Assigned task: Your answer should be the lines below from the one holding "The width and height of the screenshot is (846, 636)." through the one holding "Switch to the Enclosure tab", copied exactly and with nothing else.
(Listed entries Opens)
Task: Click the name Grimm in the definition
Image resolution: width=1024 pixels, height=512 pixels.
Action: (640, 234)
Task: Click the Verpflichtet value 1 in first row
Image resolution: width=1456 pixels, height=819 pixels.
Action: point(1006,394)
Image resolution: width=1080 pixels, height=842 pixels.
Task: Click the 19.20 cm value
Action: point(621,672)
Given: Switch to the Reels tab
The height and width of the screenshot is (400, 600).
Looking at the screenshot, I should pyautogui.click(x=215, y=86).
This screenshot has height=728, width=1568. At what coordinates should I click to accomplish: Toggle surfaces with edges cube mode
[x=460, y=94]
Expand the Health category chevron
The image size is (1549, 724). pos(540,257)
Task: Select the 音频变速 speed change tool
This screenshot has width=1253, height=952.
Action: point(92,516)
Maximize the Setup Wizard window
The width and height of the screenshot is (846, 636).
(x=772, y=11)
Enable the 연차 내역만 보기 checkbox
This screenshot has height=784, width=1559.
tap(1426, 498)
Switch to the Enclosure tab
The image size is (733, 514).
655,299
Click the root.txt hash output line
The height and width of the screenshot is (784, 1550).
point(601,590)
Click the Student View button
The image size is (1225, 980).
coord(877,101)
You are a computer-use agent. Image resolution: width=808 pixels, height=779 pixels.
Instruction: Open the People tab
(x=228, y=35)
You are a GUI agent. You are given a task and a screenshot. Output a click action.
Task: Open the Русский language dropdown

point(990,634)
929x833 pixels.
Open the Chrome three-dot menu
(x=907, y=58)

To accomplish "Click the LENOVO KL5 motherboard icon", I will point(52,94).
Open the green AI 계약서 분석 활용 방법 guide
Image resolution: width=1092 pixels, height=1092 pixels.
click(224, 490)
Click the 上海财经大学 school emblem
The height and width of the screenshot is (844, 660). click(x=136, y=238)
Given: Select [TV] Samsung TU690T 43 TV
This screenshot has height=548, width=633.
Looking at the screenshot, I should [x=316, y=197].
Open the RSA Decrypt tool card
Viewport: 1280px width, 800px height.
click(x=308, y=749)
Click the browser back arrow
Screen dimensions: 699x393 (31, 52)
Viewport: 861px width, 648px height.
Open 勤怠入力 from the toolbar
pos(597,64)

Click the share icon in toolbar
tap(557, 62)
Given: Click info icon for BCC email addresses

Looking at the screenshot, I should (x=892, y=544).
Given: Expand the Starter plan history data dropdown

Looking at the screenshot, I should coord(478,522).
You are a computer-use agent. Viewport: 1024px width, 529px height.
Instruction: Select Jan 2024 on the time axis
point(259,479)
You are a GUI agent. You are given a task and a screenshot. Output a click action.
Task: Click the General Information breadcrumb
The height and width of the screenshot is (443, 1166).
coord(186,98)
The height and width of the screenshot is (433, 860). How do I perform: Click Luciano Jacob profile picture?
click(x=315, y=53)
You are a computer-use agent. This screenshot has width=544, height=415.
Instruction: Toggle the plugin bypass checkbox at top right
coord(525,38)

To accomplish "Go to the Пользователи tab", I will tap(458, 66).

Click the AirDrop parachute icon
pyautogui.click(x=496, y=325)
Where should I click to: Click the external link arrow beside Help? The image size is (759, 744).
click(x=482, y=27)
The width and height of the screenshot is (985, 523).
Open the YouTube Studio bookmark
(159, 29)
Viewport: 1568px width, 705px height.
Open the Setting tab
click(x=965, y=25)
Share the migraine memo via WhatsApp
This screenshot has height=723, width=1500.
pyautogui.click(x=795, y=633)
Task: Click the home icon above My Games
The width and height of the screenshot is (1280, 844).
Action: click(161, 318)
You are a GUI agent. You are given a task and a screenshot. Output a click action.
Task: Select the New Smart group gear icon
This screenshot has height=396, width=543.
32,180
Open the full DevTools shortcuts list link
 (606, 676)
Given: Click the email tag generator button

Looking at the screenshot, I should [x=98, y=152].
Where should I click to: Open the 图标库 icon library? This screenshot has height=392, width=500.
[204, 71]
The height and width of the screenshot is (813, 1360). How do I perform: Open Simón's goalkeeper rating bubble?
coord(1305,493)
(Listed entries Closes)
Result of this task:
The width and height of the screenshot is (846, 636).
(x=772, y=11)
Enable the 연차 내역만 보기 checkbox
This screenshot has height=784, width=1559.
tap(1426, 498)
Switch to the Enclosure tab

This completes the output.